By default, Konvoy groups your worker machines in the worker node pool. If you change properties of the machines and apply the change, the machines may be destroyed and re-created, disrupting their running workloads.

This tutorial describes how to update the properties of worker machines without disrupting your cluster workload. You create a new node pool, with up-to-date properties. You then move your workload, to the new node pool, from the worker nodepool, and then scale down the worker node pool.

Follow these steps:

  1. Use this command to list all node pools, and identify the node pool with worker machines:

    konvoy get nodepools
    

    NOTE: If your workers are grouped in the worker node pool, the default for a Konvoy cluster, skip this step. If your cluster uses a different worker node pool, use that node pool name instead of worker in the following steps.

  2. Create a new node pool, called worker2, copying the properties of the worker node pool.

    konvoy create nodepool worker2 --from worker
    
  3. Edit cluster.yaml to change the machine image and other properties of the worker2 node pool if needed. If necessary, update the count.

    This is an excerpt of an edited cluster.yaml. Note that, compared to the worker node pool, the worker2 node pool has twice as many nodes, uses a different instance type, a different machine image, and allocates twice as much space for image and container storage.

    kind: ClusterProvisioner
    apiVersion: konvoy.mesosphere.io/v1beta2
    spec:
    nodePools:
    - name: worker
        count: 4
        machine:
        rootVolumeSize: 80
        rootVolumeType: gp2
        imagefsVolumeEnabled: true
        imagefsVolumeSize: 160
        imagefsVolumeType: gp2
        imagefsVolumeDevice: xvdb
        type: m5.2xlarge
        imageID: ami-01ed306a12b7d1c96
    - name: worker2
        count: 8
        machine:
        rootVolumeSize: 80
        rootVolumeType: gp2
        imagefsVolumeEnabled: true
        imagefsVolumeSize: 320
        imagefsVolumeType: gp2
        imagefsVolumeDevice: xvdb
        type: p2.xlarge
        imageID: ami-079f731edfe27c29c
    
  4. Apply the change to your infrastructure:

    konvoy up
    
  5. Move your workload, from the machines in the worker pool, to the machines in the worker2 pool.
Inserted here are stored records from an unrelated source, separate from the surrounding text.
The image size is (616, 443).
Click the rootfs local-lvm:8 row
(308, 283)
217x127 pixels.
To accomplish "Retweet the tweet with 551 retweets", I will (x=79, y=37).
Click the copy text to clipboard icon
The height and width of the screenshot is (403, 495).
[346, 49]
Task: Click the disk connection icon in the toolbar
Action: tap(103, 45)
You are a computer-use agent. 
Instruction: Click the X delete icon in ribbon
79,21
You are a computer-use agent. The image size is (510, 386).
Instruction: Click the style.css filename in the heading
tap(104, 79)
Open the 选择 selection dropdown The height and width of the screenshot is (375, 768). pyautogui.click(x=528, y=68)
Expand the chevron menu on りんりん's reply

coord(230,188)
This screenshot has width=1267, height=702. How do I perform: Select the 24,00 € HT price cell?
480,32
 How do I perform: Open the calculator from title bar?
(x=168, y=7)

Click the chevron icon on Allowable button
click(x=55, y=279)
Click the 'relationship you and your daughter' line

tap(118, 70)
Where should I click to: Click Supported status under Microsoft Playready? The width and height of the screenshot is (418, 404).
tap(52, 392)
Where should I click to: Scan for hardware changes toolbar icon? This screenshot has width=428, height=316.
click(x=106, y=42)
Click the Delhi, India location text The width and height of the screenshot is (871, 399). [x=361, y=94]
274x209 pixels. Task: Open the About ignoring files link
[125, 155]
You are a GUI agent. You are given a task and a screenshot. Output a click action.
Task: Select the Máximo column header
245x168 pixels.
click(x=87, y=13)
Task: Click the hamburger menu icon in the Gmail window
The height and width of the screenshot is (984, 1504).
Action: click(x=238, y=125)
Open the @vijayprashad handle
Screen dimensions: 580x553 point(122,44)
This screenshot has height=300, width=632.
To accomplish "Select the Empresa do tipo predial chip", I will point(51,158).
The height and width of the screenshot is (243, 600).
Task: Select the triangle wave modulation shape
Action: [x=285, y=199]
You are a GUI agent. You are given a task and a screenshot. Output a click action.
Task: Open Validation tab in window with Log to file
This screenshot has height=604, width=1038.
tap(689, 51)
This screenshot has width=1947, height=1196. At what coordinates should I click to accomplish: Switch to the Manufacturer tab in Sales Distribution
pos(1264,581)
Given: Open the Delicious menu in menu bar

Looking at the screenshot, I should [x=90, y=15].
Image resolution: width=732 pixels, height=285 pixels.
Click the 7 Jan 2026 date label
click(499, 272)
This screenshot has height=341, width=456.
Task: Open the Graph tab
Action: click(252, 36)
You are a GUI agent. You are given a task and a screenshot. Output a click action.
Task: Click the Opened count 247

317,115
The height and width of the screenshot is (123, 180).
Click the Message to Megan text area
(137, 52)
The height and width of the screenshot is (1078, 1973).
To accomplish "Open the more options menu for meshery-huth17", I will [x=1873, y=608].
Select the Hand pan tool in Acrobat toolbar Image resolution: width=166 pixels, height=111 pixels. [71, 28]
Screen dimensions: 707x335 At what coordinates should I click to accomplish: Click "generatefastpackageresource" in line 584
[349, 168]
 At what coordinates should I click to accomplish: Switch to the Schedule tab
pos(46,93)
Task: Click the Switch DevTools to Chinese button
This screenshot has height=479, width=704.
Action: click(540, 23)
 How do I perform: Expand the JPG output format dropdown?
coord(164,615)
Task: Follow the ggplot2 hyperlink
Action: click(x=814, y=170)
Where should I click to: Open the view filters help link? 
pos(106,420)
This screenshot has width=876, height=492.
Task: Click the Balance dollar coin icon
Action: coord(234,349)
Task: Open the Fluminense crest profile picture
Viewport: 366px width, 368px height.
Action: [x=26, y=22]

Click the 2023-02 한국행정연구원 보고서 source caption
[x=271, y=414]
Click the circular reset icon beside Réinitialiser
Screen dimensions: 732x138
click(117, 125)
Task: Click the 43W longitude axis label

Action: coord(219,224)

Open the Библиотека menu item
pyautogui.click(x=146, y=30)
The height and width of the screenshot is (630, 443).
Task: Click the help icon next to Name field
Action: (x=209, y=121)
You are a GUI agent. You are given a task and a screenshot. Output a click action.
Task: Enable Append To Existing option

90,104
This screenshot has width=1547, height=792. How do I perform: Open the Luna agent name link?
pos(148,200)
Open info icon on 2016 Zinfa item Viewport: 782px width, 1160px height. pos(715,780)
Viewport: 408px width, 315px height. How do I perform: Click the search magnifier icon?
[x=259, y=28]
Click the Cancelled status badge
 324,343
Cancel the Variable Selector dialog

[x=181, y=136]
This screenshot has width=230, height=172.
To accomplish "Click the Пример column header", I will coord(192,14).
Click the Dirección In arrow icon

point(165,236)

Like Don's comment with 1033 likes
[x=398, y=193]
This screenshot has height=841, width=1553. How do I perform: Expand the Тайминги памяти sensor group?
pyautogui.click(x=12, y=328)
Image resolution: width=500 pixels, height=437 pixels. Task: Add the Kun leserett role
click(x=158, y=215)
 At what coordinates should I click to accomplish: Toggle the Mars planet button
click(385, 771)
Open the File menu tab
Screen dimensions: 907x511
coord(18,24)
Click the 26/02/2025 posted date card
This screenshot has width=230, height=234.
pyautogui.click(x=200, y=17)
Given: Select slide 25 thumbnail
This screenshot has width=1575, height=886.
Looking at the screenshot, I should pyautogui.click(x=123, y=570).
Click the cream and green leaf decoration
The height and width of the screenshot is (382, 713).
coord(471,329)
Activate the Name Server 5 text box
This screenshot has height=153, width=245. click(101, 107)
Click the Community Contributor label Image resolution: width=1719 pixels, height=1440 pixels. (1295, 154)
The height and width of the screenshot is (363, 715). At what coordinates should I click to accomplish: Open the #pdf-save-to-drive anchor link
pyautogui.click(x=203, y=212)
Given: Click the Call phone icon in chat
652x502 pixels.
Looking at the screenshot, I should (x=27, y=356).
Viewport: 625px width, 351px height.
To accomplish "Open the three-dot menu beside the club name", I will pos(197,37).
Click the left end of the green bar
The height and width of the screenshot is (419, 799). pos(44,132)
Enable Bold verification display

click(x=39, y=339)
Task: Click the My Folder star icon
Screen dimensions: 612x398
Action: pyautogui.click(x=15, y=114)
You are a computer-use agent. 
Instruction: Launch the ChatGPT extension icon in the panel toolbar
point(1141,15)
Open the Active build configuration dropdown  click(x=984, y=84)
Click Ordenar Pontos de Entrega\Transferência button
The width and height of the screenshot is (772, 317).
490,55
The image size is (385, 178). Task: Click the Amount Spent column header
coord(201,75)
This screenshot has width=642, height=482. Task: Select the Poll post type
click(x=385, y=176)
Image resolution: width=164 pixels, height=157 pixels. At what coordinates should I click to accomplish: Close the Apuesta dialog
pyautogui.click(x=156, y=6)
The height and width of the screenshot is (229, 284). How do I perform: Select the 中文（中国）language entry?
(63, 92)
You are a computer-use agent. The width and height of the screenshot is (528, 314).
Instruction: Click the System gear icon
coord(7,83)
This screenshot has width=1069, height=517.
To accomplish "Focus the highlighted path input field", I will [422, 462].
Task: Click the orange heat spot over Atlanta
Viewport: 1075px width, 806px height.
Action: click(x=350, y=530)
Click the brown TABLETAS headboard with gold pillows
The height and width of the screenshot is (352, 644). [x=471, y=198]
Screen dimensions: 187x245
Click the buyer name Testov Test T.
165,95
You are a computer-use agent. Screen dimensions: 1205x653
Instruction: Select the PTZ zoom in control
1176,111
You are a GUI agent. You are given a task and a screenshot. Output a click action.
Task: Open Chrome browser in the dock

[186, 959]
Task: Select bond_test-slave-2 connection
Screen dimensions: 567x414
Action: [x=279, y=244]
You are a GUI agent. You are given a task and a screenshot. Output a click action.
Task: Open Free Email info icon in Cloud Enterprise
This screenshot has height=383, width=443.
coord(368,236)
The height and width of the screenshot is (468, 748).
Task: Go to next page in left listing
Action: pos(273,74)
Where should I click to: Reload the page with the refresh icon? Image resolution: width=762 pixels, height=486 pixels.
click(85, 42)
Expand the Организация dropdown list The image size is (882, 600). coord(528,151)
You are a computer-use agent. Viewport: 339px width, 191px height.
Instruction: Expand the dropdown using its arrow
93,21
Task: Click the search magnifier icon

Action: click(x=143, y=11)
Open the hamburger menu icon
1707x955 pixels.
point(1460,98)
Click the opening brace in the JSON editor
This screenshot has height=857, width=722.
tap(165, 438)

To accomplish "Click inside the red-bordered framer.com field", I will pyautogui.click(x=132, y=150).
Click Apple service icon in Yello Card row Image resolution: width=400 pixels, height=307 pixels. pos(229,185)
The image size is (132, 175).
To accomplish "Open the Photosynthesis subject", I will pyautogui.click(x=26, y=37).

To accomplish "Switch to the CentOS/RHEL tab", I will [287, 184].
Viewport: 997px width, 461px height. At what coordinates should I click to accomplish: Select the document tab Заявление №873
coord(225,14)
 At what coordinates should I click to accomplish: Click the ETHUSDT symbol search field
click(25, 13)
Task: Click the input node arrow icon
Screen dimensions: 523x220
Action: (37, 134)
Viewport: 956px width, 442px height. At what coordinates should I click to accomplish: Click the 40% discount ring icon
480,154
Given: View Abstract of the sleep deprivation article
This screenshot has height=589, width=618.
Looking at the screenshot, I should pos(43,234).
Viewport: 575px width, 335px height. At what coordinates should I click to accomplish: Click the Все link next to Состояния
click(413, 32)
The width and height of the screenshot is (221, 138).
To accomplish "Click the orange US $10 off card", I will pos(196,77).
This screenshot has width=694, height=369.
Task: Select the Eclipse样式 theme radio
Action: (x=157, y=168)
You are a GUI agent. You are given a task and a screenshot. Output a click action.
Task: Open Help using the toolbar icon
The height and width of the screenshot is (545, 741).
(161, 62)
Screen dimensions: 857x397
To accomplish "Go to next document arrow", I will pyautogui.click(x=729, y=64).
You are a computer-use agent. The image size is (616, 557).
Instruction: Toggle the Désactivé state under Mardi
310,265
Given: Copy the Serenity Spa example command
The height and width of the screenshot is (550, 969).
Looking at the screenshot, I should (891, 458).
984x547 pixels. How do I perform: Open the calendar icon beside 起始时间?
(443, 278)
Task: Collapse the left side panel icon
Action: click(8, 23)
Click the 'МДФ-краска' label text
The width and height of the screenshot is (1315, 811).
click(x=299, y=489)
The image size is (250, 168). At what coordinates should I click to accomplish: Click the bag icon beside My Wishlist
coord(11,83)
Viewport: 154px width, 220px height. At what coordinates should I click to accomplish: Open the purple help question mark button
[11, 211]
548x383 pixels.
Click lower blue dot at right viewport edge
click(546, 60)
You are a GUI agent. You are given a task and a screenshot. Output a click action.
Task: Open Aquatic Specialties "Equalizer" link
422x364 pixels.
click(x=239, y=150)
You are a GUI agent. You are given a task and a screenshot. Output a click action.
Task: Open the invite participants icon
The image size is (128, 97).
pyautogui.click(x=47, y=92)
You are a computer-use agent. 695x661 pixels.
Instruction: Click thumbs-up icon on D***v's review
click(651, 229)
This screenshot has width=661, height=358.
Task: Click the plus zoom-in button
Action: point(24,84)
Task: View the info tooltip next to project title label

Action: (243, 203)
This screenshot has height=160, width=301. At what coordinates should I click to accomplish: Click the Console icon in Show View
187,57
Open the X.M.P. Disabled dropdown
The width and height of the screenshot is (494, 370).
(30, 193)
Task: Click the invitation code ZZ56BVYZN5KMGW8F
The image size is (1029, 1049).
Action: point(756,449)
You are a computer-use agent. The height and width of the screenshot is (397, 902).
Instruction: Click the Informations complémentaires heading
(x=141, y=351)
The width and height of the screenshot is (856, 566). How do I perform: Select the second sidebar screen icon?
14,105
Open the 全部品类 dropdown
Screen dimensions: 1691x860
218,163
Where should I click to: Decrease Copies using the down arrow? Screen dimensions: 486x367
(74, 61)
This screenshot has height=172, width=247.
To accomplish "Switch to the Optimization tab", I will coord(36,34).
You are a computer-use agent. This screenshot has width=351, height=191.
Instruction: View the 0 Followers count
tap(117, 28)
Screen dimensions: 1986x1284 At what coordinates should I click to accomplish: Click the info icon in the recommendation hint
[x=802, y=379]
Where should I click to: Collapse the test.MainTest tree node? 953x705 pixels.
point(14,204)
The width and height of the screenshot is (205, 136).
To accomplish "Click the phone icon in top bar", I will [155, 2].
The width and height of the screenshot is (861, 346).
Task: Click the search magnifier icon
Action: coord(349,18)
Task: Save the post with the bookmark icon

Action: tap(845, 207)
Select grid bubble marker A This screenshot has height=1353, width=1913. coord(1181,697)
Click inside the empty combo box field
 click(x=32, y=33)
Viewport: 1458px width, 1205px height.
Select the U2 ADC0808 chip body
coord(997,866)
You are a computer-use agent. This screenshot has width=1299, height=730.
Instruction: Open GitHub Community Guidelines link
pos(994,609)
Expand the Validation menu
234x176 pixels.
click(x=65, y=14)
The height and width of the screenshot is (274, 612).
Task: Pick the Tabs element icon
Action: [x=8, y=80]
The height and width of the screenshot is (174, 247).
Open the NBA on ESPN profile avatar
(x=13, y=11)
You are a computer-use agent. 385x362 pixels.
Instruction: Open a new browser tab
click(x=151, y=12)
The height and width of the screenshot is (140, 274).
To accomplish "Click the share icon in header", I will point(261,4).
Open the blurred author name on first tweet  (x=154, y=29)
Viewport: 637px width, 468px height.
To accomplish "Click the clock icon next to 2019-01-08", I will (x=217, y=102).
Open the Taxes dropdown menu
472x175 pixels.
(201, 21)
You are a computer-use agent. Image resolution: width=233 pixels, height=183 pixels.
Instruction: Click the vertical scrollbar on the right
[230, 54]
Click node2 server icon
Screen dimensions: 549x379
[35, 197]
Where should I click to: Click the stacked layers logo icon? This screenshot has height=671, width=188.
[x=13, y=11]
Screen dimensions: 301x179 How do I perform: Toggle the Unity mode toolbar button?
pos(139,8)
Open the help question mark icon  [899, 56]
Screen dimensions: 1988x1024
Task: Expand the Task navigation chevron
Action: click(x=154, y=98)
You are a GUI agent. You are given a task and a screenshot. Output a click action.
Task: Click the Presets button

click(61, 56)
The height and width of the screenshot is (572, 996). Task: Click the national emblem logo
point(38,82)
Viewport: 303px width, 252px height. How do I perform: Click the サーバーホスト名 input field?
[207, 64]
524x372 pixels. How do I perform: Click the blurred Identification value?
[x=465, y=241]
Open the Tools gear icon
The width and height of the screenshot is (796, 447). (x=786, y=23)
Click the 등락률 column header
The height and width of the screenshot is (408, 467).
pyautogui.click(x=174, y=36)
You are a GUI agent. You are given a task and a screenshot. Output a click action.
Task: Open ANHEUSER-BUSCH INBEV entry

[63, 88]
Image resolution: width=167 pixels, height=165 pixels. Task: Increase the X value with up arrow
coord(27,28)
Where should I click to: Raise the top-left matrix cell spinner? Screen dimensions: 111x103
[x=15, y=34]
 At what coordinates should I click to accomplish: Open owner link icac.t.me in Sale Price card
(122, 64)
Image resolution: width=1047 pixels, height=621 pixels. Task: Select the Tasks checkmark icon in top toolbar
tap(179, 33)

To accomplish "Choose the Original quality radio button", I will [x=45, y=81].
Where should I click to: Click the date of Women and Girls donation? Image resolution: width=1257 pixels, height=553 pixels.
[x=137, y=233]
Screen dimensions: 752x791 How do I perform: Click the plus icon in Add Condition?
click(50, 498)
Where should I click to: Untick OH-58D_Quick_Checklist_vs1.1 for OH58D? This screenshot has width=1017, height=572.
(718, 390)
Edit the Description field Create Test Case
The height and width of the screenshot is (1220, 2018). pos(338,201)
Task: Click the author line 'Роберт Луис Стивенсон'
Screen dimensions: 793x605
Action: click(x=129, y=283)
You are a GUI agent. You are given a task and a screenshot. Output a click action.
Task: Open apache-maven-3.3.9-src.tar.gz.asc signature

For more information on draining, see Safely Drain a Node.

    konvoy drain nodepool worker
    
  6. Verify your workload has been rescheduled and is healthy. To list all Pods that are not Running, use this command:

    kubectl get pods --all-namespaces=true --field-selector=status.phase!=Running
    

    NOTE: No single method applies for all workloads. A pod that is not Running can be, but is not always, a sign of an unhealthy workload. We recommend you implement application health checks and exercise them when migrating your workload from one node pool to another. For information on implementing health checks in Kubernetes, see Configure Liveness, Readiness and Startup Probes.

  7. Scale down the worker node pool to zero.

     konvoy scale nodepool worker --count=0
     konvoy up
    

    NOTE: Due to a known issue, Konvoy does not currently support deleting a node pool from its configuration.